Por fim, é preciso falar sobre educação como um meio pelo qual será possível discutir aberta e democraticamente sobre tudo que permeia sexualidade, reprodução, maternidade, prevenção tanto de gravidez quando de infecções sexualmente transmissíveis, direitos, saúde, vida. Ao invés de ignorar a realidade do aborto quando ele é criminalizado, situá-lo no campo da saúde pública possibilita as mulheres falar sobre suas realidades e tomar decisões verdadeiramente autônomas em relação a manutenção ou não de uma gravidez inicialmente indesejada – que pode assim continuar ou não. Antes mesmo disso, uma educação em sexualidade adequadamente orientada é capaz de garantir o desenvolvimento da autonomia e o exercício da sexualidade em consonância com os direitos humanos, ou seja, livre de qualquer tipo de violência.

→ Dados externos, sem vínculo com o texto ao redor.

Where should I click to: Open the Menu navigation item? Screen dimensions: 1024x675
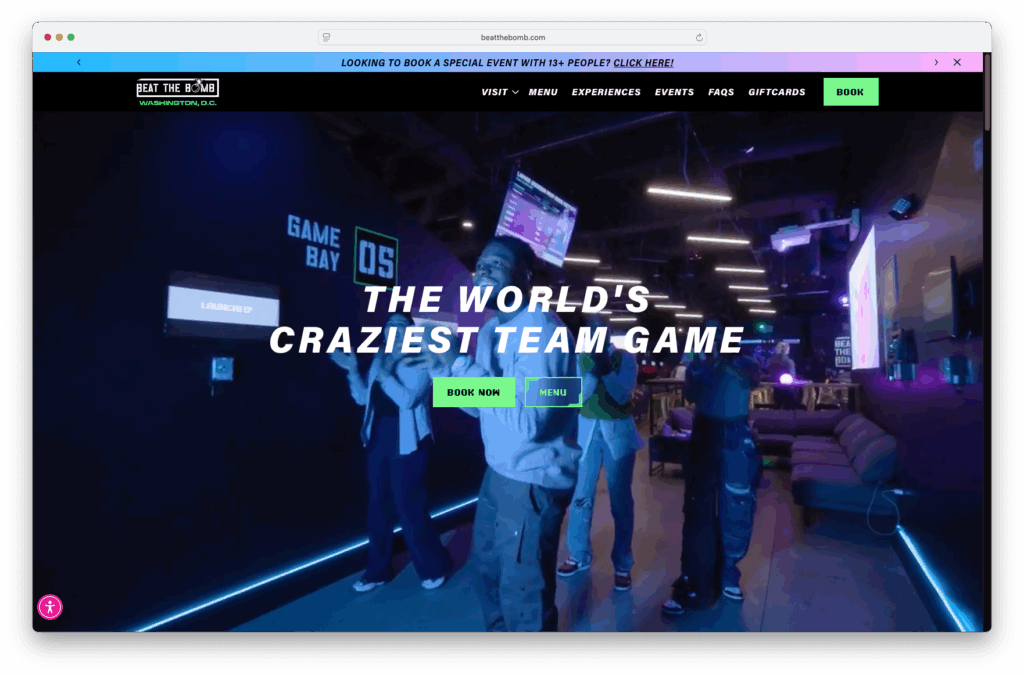click(543, 92)
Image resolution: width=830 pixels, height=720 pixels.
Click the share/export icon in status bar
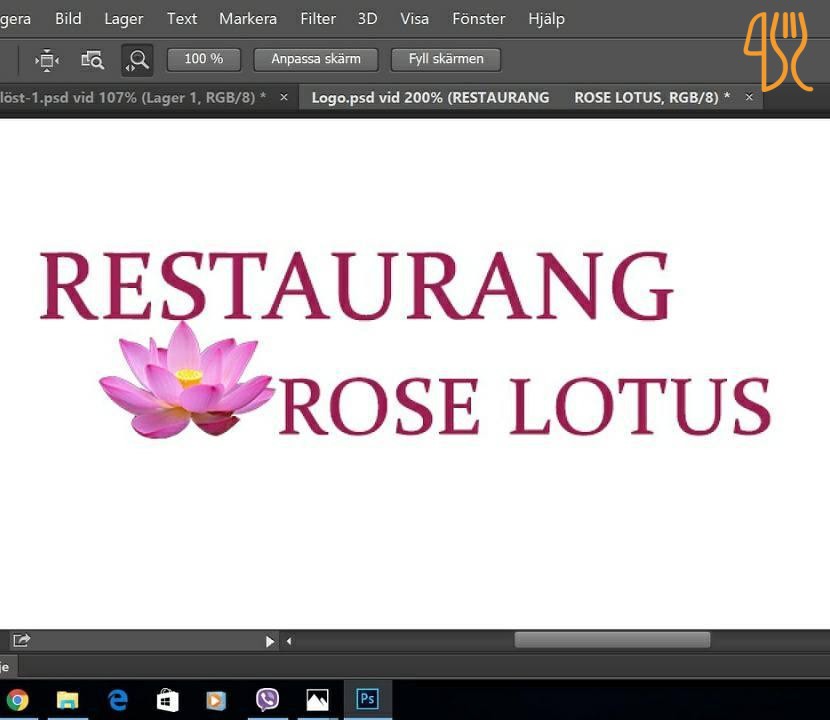[x=21, y=640]

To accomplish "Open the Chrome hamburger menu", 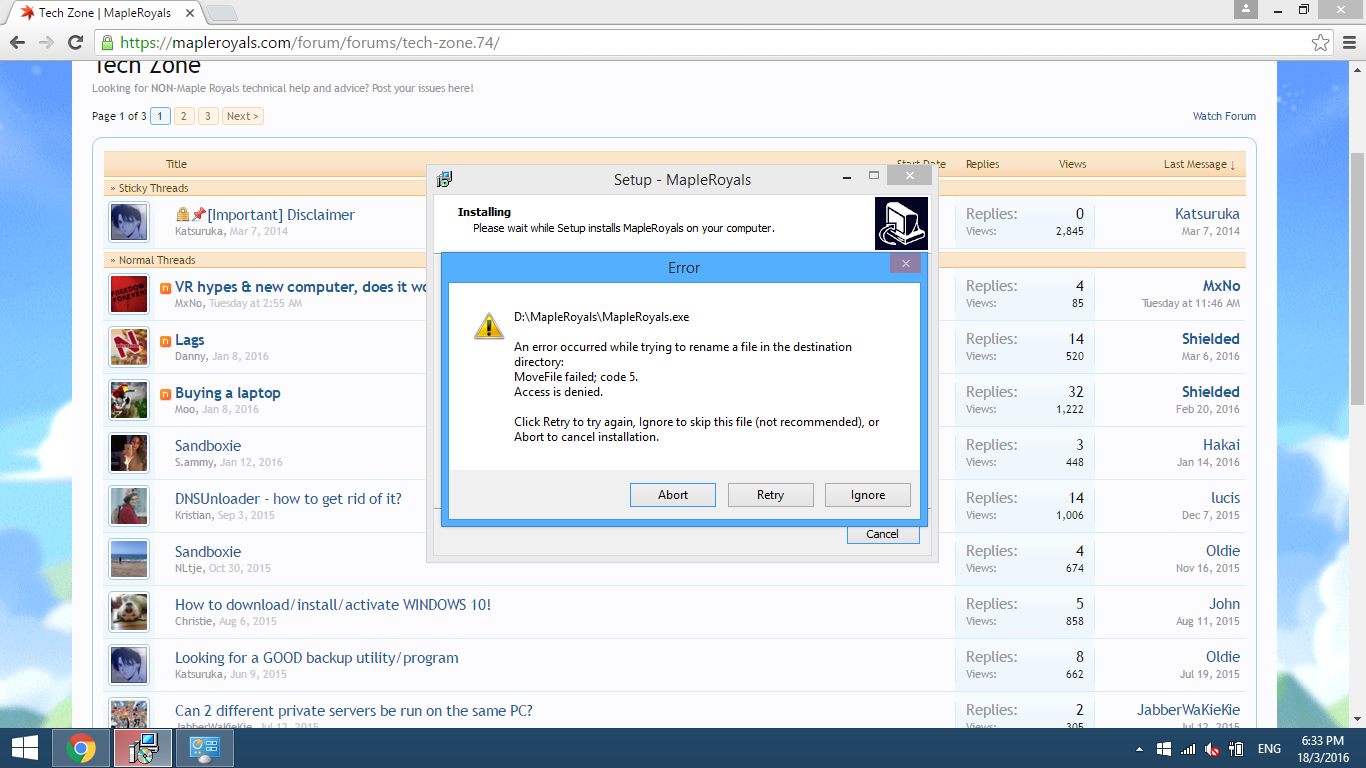I will pyautogui.click(x=1348, y=43).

Possivelmente temos algo para ensinar, mas sem dúvida temos muito a aprender com países que já reconhecem as mulheres como plenos sujeitos de direitos e que há décadas, como nos países do norte global, ou mais recentemente, como o Uruguai na América do Sul, já entenderam que criminalizar as mulheres por interromperem voluntariamente a gestação é uma resposta inadequada do Estado para uma questão de saúde pública.
Aliás, não nos parece “à toa” essa divisão global tão nítida entre países do sul e do norte: não seria exagero afirmar que esse é mais um aspecto do terrível legado que as ditaduras militares deixaram em nossa região.[3] Enquanto as mulheres daqui se engajaram na luta pelos direitos civis e políticos, as mulheres de lá conseguiram avançar nos direitos sociais e, em especial, na agenda de direitos sexuais e reprodutivos. Ainda que outras liberdades fundamentais estejam novamente ameaçadas no Brasil, a liberdade fundamental das mulheres em decidir sobre seu próprio corpo não pode mais esperar, por uma questão de justiça e democracia.
[1] DINIZ, Debora. MEDEIROS, Marcelo. Aborto no Brasil: uma pesquisa domiciliar com técnica de urna. In: Ciência e Saúde Coletiva, v. 15, supl. 1, jun. 2010, p. 959-966. Disponível em: <http://www.scielo.br/scielo.php?script=sci_arttext&pid=S1413-81232010000700002&lng=en&nrm=iso> Acesso em: 02 nov. 2014.
[2] BRASIL. CONSELHO NACIONAL DE JUSTICA. Pai presente e certidões. Brasília: CNJ, 2012. Disponível em: <http://www.crianca.mppr.mp.br/arquivos/File/publi/cnj/cartilha_pai_presente_indice.pdf> Acesso em: 14 ago. 2018.
[3] ROSENDO, Daniela; GONÇALVES, Tamara Amoroso. Direito à vida e à personalidade do feto, aborto e religião no contexto brasileiro: Mulheres entre a vida e a morte. Ethic@ – Florianópolis, Santa Catarina, Brasil, v.14, n. 2, p. 300 – 319, dez. 2015.